Pas de doute, la cote des vaccins est en baisse. Alors qu’en 2005, 90 % des Français en avaient une opinion favorable, ils n’étaient plus que 61,5 % en 2010 selon deux enquêtes comparables de l’Institut national de prévention et d’éducation pour la santé (Inpes). Aujourd’hui, la confiance semble regagner un peu de terrain mais sans atteindre la quasi-unanimité du début des années 2000. D’où vient ce déficit? Certaines personnes critiquent l’efficacité et les risques liés à la vaccination mais beaucoup dénoncent aussi un sérieux manque d’information. Ainsi, une autre enquête de l’Inpes de 2004 révèle que 40 % des personnes interrogées confient ne pas savoir comment agit un vaccin. Une ignorance qui fait le lit de la méfiance. Et une raison d’expliquer les principes d’action de la vaccination qui repose sur la notion d’immunisation. « Quand une personne atteinte par un agent infectieux guérit, elle devient immunisée, c’est à dire qu’elle est dorénavant protégée d’une nouvelle infection par ce pathogène », explique Camille Locht, microbiologiste et directeur de recherche Inserm au Centre d’infection et immunité de Lille. Elle ne développera plus la maladie, ou alors sous une forme très atténuée. C’est cet effet protecteur que la vaccination essaie de reproduire -immuniser le sujet à vacciner -mais sans le rendre malade. « Le vaccin doit donc leurrer le système immunitaire pour lui donner l’impression de faire face à une infection », continue le chercheur. Pour cela il doit contenir des éléments du microbe reconnus par le système immunitaire : les antigènes microbiens. Ce dernier se mobilise alors pour éliminer ces agents extérieurs. Ce dernier se mobilise alors pour éliminer ces agents extérieurs. C’est d’abord le système immunitaire inné qui entre en jeu. Celui-ci cible sans distinction la plupart des corps étrangers à l’organisme –  le non soi – dont l’agent extérieur inoculé.
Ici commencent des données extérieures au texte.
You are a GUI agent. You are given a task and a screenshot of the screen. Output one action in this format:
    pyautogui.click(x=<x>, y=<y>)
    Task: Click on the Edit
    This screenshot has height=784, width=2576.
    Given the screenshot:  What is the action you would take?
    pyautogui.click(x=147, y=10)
Puis, le système immunitaire adaptatif se met en branle et active les cellules tueuses qui vont venir à bout de chacun des intrus. Après le combat, la plupart d’entre elles sont détruites mais une faible proportion survit et forme ce qu’on appelle la mémoire immunitaire. Si les mêmes antigènes se représentent dans l’organisme, ces cellules rescapées, les reconnaîtront et activeront sans tarder, et avec vigueur, le système immunitaire. Il existe plusieurs manières d’induire cette mémoire particulière. Certains vaccins contiennent ainsi des germes vivants du pathogène contre lequel on veut vacciner. Leur virulence est atténuée par leur mise en culture dans des conditions particulières (au froid, par exemple). Ces vaccins dits vivants atténués provoquent une infection avec peu ou pas de symptômes. C’est notamment le cas du célèbre BCG contre la tuberculose, du vaccin contre la varicelle ou du ROR qui protège contre le trio rougeole-oreillons-rubéole. Les vaccins dit inactivés renferment aussi des germes entiers mais ceux-ci sont tués par la chaleur ou des traitements chimiques, par exemple au formaldéhyde comme pour le vaccin  contre la poliomyélite. Quant aux vaccins sous-unitaires, ils contiennent des fragments de microbe purifiés. « Car il n’y a pas toujours besoin de tous les antigènes du germe entier pour induire une réponse immunitaire protectrice », explique Camille Locht. Les vaccins contre les pneumocoques et els méningocoques sont ainsi fondés sur des fractions purifiées extraites de leur capsule.

Enfin, parfois, ce n’est pas le germe qui est directement pathogène mais les toxines qu’il libère dans l’organisme. Des toxines détoxifiées, ou anatoxines, jouent alors le rôle d’antigène. C’est le cas par exemple des vaccins contre le tétanos et la diphtérie. Ces différentes méthodes d’immunisation ont leurs avantages mais aussi leurs inconvénients. Ainsi, les vaccins vivants atténués offrent une protection rapide de longue durée avec une ou deux injections car leur immunogénicité, c’est à dire leur potentiel à provoquer une réponse immunitaire, est proche de celle du pathogène virulent. Cependant,  » ce type de vaccin peut induire un risque infectieux, même s’il est faible », remarque Odile Launey, médecin et responsable du centre d’investigation clinique (CIC) en vaccinologie de l’hôpital Cochin à Paris. Ils sont donc déconseillés pour les personnes affaiblies immunitairement (infection au VIH, leucémie…). Les vaccins inactivés ne présentent pas ce risque infectieux tout en étant immunogènes. Cependant, certains peuvent provoquer des effets secondaires.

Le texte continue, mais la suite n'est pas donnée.